Chapitre 1 : Folle dingue

541 29 1
                                    

~

Dix-huit, cinq, huit, cinquante, quatre-vingt-dix-neuf, trois, onze, six cent soixante-trois, huit cent soixante-quatre...

Clarke murmurait ces chiffres et tentait de se calmer. Elle était assise face au docteur Tipple, un psychologue recommandé par son père Hank qu'elle n'avait pas vu depuis les vacances d'été de l'année passée. Il était parti au lendemain de ses douze ans, un événement bouleversant que Clarke avait vécu sans difficulté, mieux que sa mère Emma, sans aucun doute.

Ce qui la dérangeait à cet instant était bien loin du divorce de ses parents : elle détestait ce bureau où on la forçait à venir une fois par semaine depuis six mois. L'odeur du canapé, traité avec un produit chimique supposé protéger le cuir, lui donnait des nausées autant que la couleur verdâtre des murs. Clarke regardait ses ongles, elle devrait en limer un avant qu'il ne casse. Elle tentait de se focaliser sur le petit bruit, celui de l'écoulement de l'eau dans l'aquarium près de la fenêtre où un magnifique betta bleu et rouge laissait ses nageoires vaporeuses le guider dans une danse solitaire et singulièrement hypnotique.

— Vous savez pourquoi vous êtes là Clarke, n'est-ce pas ?

Clarke le savait.

— Je viens tous les vendredis, rappela-t-elle.

— En effet, mais il y a une autre raison et j'aimerai que nous en discutions.

Il y avait eu un léger incident au centre commercial de Providence.
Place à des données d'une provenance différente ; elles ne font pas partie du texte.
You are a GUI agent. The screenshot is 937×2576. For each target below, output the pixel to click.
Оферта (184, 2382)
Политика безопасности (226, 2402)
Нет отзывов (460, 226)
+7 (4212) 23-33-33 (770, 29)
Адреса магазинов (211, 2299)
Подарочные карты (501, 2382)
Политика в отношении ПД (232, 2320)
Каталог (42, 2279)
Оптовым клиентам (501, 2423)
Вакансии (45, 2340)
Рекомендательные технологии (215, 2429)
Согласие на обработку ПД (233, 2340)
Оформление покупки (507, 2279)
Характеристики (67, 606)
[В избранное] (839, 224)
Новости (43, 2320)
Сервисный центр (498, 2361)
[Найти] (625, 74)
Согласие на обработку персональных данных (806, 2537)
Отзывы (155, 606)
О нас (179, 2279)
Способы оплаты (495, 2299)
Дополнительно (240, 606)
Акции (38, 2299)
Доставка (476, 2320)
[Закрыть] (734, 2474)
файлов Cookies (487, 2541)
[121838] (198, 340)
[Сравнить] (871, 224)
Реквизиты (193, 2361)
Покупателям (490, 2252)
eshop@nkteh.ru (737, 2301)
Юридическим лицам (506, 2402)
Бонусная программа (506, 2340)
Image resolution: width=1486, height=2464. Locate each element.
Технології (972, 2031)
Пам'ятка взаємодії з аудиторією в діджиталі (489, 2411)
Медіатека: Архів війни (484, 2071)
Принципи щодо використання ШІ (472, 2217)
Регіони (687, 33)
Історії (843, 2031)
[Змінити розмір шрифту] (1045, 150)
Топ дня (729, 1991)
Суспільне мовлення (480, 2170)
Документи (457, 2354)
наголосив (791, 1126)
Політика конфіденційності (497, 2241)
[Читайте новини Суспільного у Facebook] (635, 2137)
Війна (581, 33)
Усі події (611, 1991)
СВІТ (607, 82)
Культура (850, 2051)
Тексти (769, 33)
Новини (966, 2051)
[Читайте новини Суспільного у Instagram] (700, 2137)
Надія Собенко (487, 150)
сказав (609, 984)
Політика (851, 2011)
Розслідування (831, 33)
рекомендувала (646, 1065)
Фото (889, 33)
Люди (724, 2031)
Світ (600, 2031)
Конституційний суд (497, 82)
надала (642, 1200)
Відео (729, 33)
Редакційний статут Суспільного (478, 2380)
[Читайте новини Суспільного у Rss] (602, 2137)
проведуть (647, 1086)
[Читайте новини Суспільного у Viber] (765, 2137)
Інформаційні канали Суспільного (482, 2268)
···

Clarke était partie sans payer, simplement parce qu'elle avait oublié de le faire.

Dix-huit, cinq, huit, cinquante, quatre-vingt-dix-neuf, trois, onze, six cent soixante-trois, huit cent soixante-quatre...

Elle fit un effort pour se calmer, elle cala bien son dos dans le canapé et regarda le docteur Tipple du coin de l'œil. Elle ne pouvait s'empêcher de voir tous les petits défauts de son visage peu avenant, et surtout cette verrue énorme plantée près d'un nez épaté accueillant une multitude de points noirs. Son crâne chauve perlait de sueur à cause du climatiseur en panne. Il sentait la transpiration et des auréoles sombres étaient visibles sous ses bras dès qu'il rajustait ses lunettes rondes de ses petits doigts boudinés.

— Je n'ai pas volé ce crayon noir, répéta-t-elle.

— Oui, c'est ce que vous avez dit à l'agent de sécurité et à votre mère, mais vous ne vous êtes pas arrêtée à la caisse pour payer, ce qui, aux yeux de la loi et de la justice, est considéré comme un vol. Vous savez que c'est indispensable de payer ce que vous prenez dans les boutiques ou dans les magasins, n'est-ce pas ?

Clarke frotta ses mains sur son pantalon, agacée par cet entretien.

— Je le sais, je ne suis pas stupide !

— Alors, pourquoi ne pas vous être arrêtée à la caisse ?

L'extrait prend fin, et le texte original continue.